It’s very weird how people treat different types of illnesses very differently. Sometimes it seems like an invisible threshold exists; get diagnosed with something serious or something life threatening like cancer, and everyone takes pity on you and offers to help (as they probably should, giving support to friends in need is a very nice thing to do). But have another debilitating condition, like mental illness or a condition that isn’t life threatening, and it’s almost as if you’re not “sick enough” for people to give it a second thought.
The stigma attached to certain things like mental illness is nothing new, but the struggles for people dealing with them are all too real. These types of illnesses are just as debilitating, but for some reason society looks down upon them rather than offering to help.
Migraines are one such condition that many people struggle with regularly, but few people who have never experienced them consider a “real” illness. Unless it comes with a fever or is contagious, many would consider it “not sick enough” to excuse missing class, missing a group meeting, missing dinner plans, etc. If only they knew.
I have a friend who deals with migraines as severe as my own, and I distinctly remember being amongst a group of our mutual friends. We asked where she was, and someone replied, “Oh, she has a migraine, so she was ‘too sick’ to be here,” with an eye roll that proved to me that she herself had never experienced what a migraine is truly like. I sat in silence and felt her pain.
It’s hard to even describe to someone who has never had a migraine what they are like. It’s hard to put the constant, pounding, throbbing pain into perspective, or compare it to other types of pain, because it’s unlike any other. It’s also frustrating to continually explain that no, you can’t just take ibuprofen and expect it to go away on its own, and that yes, it is something that often requires strong prescription drugs to eliminate.
Migraines have a tendency to run in families, and they certainly run in mine. Both of my grandmothers get them. My aunt gets them. My mom gets them, along with scary auras that pre-empt them and are often worse than the migraine itself. It’s no surprise to any of us that I get them too; I’ve got them coming at me from every angle.
I’ve had migraines since the age of three. One memory from my childhood that has been recounted to me several times still stands out: My mother distinctly remembers me coming home every other day from preschool sobbing because the other kids were so loud that I had a pounding headache. Luckily, I don’t remember.
But I do remember being 10 years old, lying on the couch in my living room with an ice pack held to my forehead and telling my mom that I wished I could just die, because I was certain it would be less painful than the migraine I was struck with, and certainly would be easier than waiting it out. I also remember being 12 and missing my first concert (the Dixie Chicks) because my mom was afraid the noise would be too loud and cause a migraine.
Different things trigger migraines for different people. I have never completely pinpointed my triggers (mostly because I’m too stubborn to try eliminating certain foods from my diet, like chocolate, which would allow me to figure it out), but I’ve learned that things like stress and hormones play a large role in determining when I get them. Eating food with high amounts of MSG is a surefire way to a migraine for me. Two years ago I forgot this but soon remembered after eating a packet of ramen and spending three hours vomiting profusely before getting a migraine that lasted two days.
With age, I’ve also learned to control migraines. Managing stress allows me to ward some of them off. Taking birth control that regulates my hormones allows me to eliminate the bulk of the hormonal migraines I used to be struck with every month. Now I only deal with them four times a year, can predict them to the day, and am able to preempt them and take drugs to ward them off when I catch them in time.
For the ones I can’t predict, I take sumatriptan (the generic version of Imitrex) along with promethazine for the nausea that often accompanies my migraines, and hope that I catch it in time. Sometimes, taking naproxen sodium alongside it is necessary if too much time has passed from the onset of the migraine. Often they come with light and sound sensitivity as well. For many (including myself), the side effects of these drugs are almost as debilitating as the migraine itself.
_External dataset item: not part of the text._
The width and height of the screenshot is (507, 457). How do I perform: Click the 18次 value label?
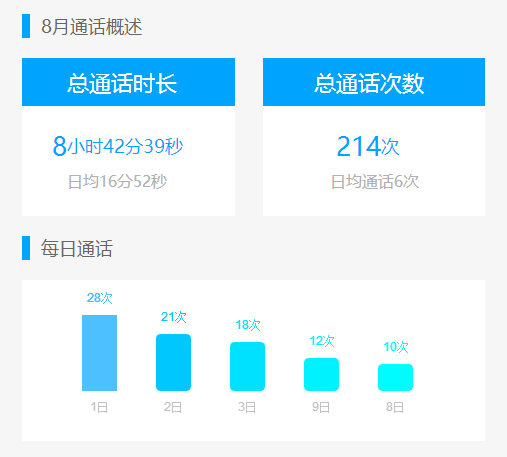[x=248, y=325]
The “less serious” side effects listed are mild headache (usually the day after the migraine), pressure or heavy feeling in the body, feeling hot or cold, dizziness, drowsiness, nausea, vomiting, or drooling, and warmth, redness, or mild tingling under the skin.
Those are the less serious side effects, but the benefit of getting rid of the migraine outweighs all of those things for most people, and for doctors who prescribe it to patients like myself. I experience all of the above minus the dizziness and the warmth/redness/tingling under the skin (and often the nausea, since I take another drug for that). And I would (and do) take all of the above over having the migraine, every time.
Migraines are a thing that won’t ever go away for me, but I will continue to find new ways to cope with them. Hopefully, I will also find new ways to educate my peers about what people with migraines deal with regularly, so that they might start treating them as seriously as they really are for the people who have them.